Dan nodded. He leaned forward. “There must be lots of Jon Ronsons out there?” he began. “People with your name? Yes?”

I looked suspiciously at him. “I’m sure there are people with my name,” I replied, carefully.

“I’ve got the same problem,” said Dan, with a smile. He gave me an empathetic look. “There’s another academic out there with my name.”

“You don’t have exactly the same problem as I do,” I said, “because my exact problem is that three strangers have stolen my identity and have created a robot version of me and are refusing to take it down even though they come from respectable universities and give TEDx talks.”

Dan let out a long-suffering sigh. “You’re saying, ‘There is only one Jon Ronson,’” he said. “You’re proposing yourself as the real McCoy, as it were, and you want to maintain that integrity and authenticity. Yes?”

I stared at him.

“I think we feel annoyed with you ,” Dan continued, “because we’re not quite persuaded by that. We think there’s already a layer of artifice and it’s your online personality — the brand Jon Ronson — you’re trying to protect. Yeah?”

“NO, IT’S JUST ME TWEETING,” I yelled.

“The Internet is not the real world,” said Dan.

“I write my tweets,” I replied. “And I press send. So it’s me on Twitter.”

We glared at each other.

“That’s not academic,” I said. “That’s not postmodern. That’s the fact of it.”

“This is bizarre,” Dan said. “I find it really strange — the way you’re approaching this. You must be one of the very few people who have chosen to come on Twitter and use their own name as their Twitter name. Who does that? And that’s why I’m a little suspicious of your motives, Jon. That’s why I say I think you’re using it as brand management.”

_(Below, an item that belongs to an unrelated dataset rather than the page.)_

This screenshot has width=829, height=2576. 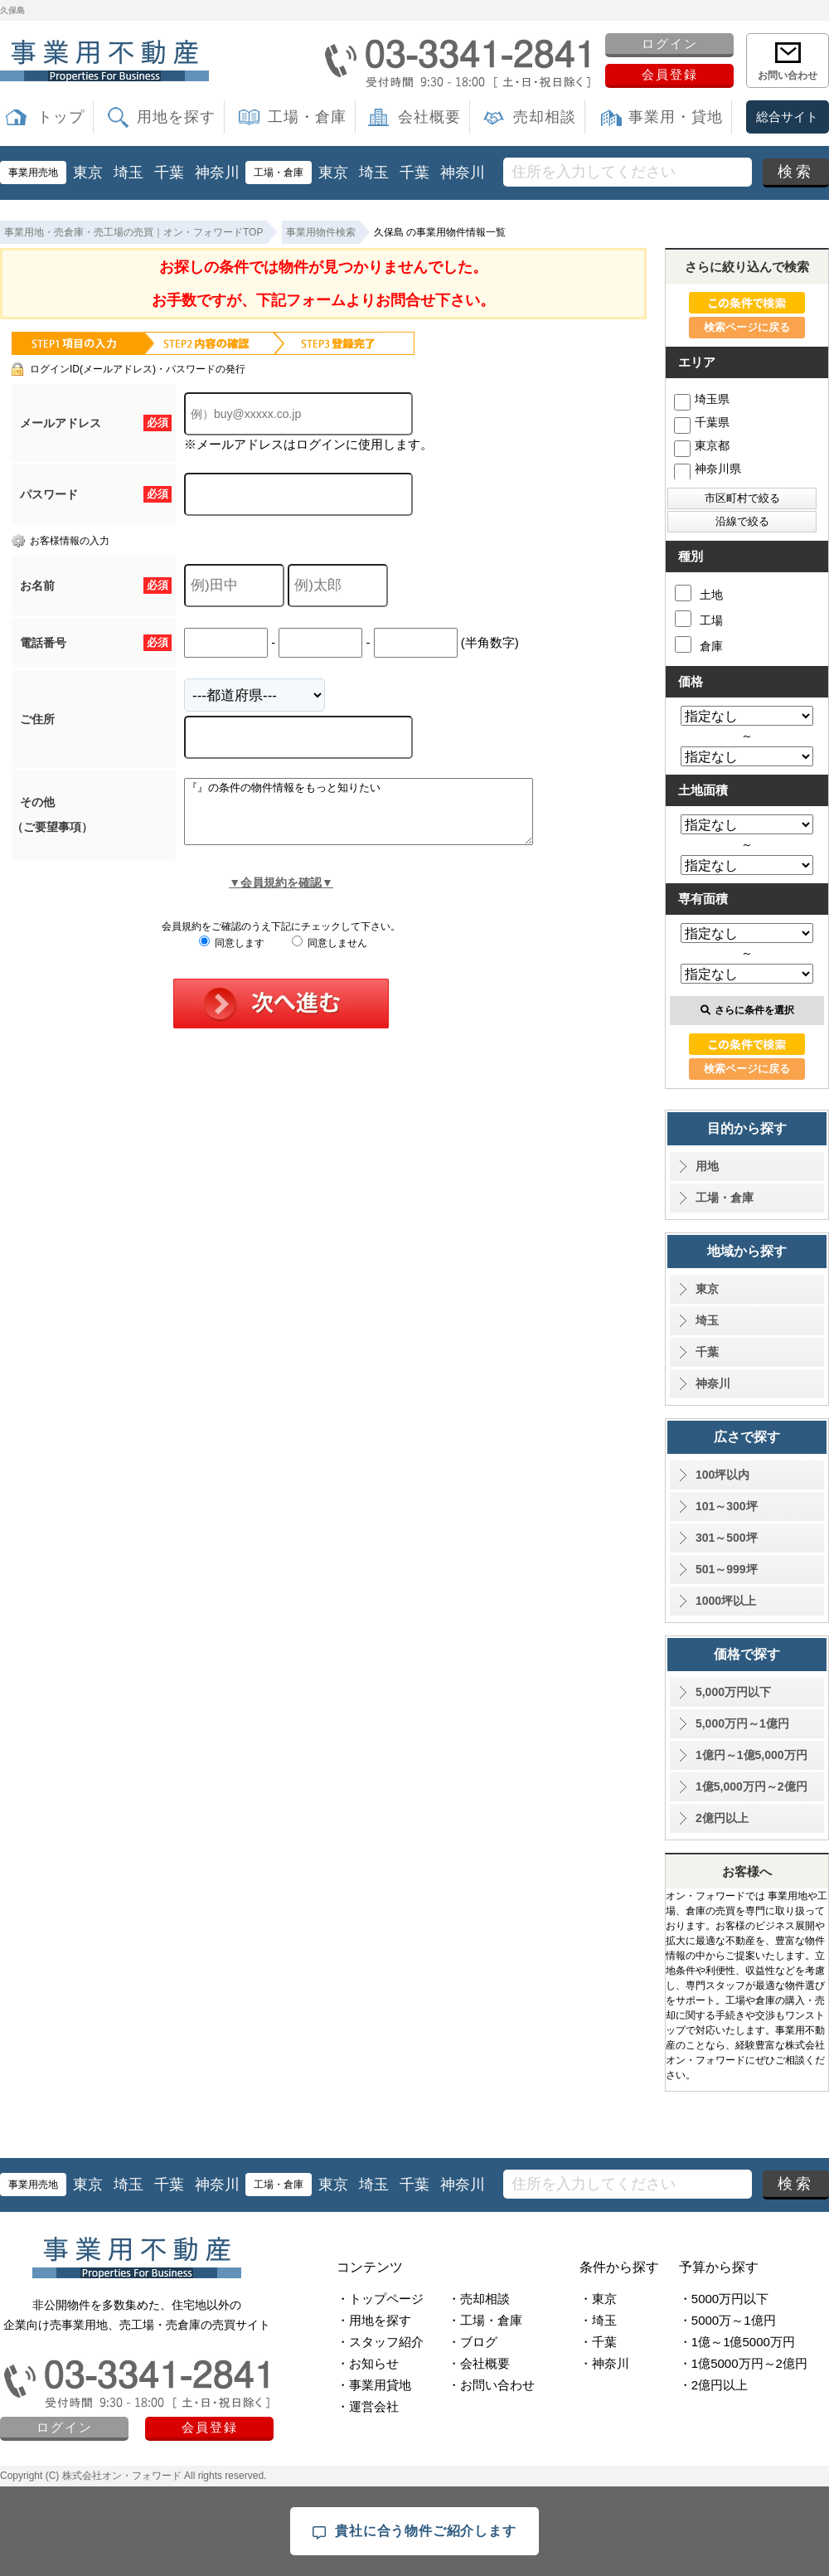 I want to click on 倉庫, so click(x=699, y=644).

I said nothing, but to this day it kills me that it didn’t cross my mind to point out to him that Luke Robert Mason’s Twitter name is @LukeRobertMason.

Our conversation continued like this for an hour. I told Dan that I have never used the term brand management in my life. “Language like that is alien to me,” I said. “And that’s the same with your spambot. Its language is different to mine.”